Ein hübsches Beispiel für die in Deutschland weit durch alle sozialen Schichten verbreitete Heuchelei lieferten kürzlich zwei Meldungen, die zufällig im Abstand von nur 24 Stunden veröffentlicht wurden:

So fordern laut einer am 28. August veröffentlichten Meinungsumfrage 83 Prozent der BundesbürgerInnen von der Politik, daß sie die Autoindustrie dazu zwingen möge, verbrauchsärmere Autos auf den Markt zu bringen. Für 67 Prozent der Deutschen ist beim Neuwagenkauf inzwischen der niedrige Verbrauch eines Wagens entscheidend - sagen sie. Damit liege dieser Aspekt erstmals weit vor Sicherheit (42 Prozent), Motorleistung (12 Prozent) und Komfort (11 Prozent). Für technische Maßnahmen zur Verbrauchsreduzierung würden NeuwagenkäuferInnen durchschnittlich 14 Prozent des Kaufpreises mehr ausgeben.

Nahezu zeitgleich förderte eine andere Studie die Realität zu Tage: In Deutschland zugelassene Neuwagen produzieren im Schnitt 168 Gramm Kohlendioxid pro Kilometer. Damit liegt Deutschland auf Platz 15 der 18 untersuchten EU-Länder. Also der dritte Platz von hinten.

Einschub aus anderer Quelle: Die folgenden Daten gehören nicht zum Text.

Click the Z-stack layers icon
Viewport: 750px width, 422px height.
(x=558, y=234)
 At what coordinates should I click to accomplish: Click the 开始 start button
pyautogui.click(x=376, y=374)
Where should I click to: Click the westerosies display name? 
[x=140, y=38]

Die Autos mit dem geringsten CO2-Ausstoß werden laut der Studie in Portugal gefahren. Auch in Frankreich und Italien verhalten sich die Menschen mit ihren Autos weitaus rationaler als die Deutschen. Männer fahren im Schnitt weit größere und schwerere Autos als Frauen. Und sogenannte Umweltminister benötigen Limousinen mit 249 Gramm Kohlendioxid-Ausstoß pro Kilometer, während ALG-II-EmpfängerInnen sich in der Regel kein Auto leisten können. Dafür sind sie nicht selten gezwungen in schlecht gedämmten Wohnungen zu leben und jagen den an Benzin eingesparten Betrag für Heizöl durch den Schornstein.

Und es sage niemand, das habe nichts mit dem Thema Kriegspolitik zu tun - womit fahren die Autos in Deutschland? Fahren sie mehrheitlich etwa mit solar erzeugtem Wasserstoff?

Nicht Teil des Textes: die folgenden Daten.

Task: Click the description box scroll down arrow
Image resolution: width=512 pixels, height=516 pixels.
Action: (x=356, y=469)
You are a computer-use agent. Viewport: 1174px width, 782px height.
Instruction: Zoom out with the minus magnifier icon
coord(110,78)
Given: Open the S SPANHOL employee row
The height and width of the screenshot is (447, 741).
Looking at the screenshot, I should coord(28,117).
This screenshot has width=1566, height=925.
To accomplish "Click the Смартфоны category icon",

Solange nicht eine Mehrheit aufsteht und auf gewaltfreie Art dieses System stoppt, fahren wir alle zur Hölle. Reden allein hilft nichts.

So ist es auch müßig, vorzurechnen, daß allein das Geld, das die NATO-Staaten in nur einer Woche für die Rüstung ausgeben, ausreichen würde, um alle Menschen weltweit ein ganzes Jahr lang satt zu machen. Mit moralischen Appellen ist dem Kapitalismus, der ja nicht diktatorisch erzwungen wird, sondern von einer breiten Mehrheit getragen wird, nicht beizukommen.